The EMA also saw a “substantial” increase in many of its core activities in 2009, including scientific advice requests, orphan designations, variations and safety-related activities, and also made progress on other initiatives, such as the European medicines network a partnership between the EMA, the EC and more than 40 European medicines regulatory authorities.
H1N1 helps unite global regulators
One of the most intensive events for the EMA in 2009, which saw the agency devoting significant resources to, was the H1N1 influenza pandemic. However, the EMA also believes that it handled the situation well. Chair of the EMA Management Board, Pat O’Mahony, described the EMA’s response to the pandemic as “probably the most striking illustration of the effectiveness of the Agency”. He explained that the EMA’s preplanning enabled a rapid response once the pandemic was declared, as well as the “intensive concentrated scrutiny of product applications leading to the approval of pandemic vaccines”.

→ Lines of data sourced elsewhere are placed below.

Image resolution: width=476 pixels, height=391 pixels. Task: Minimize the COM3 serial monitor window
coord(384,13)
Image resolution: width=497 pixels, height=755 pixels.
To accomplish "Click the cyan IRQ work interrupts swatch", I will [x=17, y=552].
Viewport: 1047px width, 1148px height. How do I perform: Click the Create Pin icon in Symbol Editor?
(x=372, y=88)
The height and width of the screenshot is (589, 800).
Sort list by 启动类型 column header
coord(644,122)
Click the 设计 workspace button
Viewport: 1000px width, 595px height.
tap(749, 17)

O’Mahony also added that the incident demonstrates the importance of inter-agency and international collaborations. According to the report, the pandemic resulted in “unprecedented levels of international cooperation”, with the EMA having regular exchanges with regulators in Australia, Canada, Japan and the US, as well as experts from the World Health Organization.
“The influenza pandemic was by definition a global challenge,” said the report. “The fact that everybody was faced with very similar challenges brought regulators worldwide closer together.”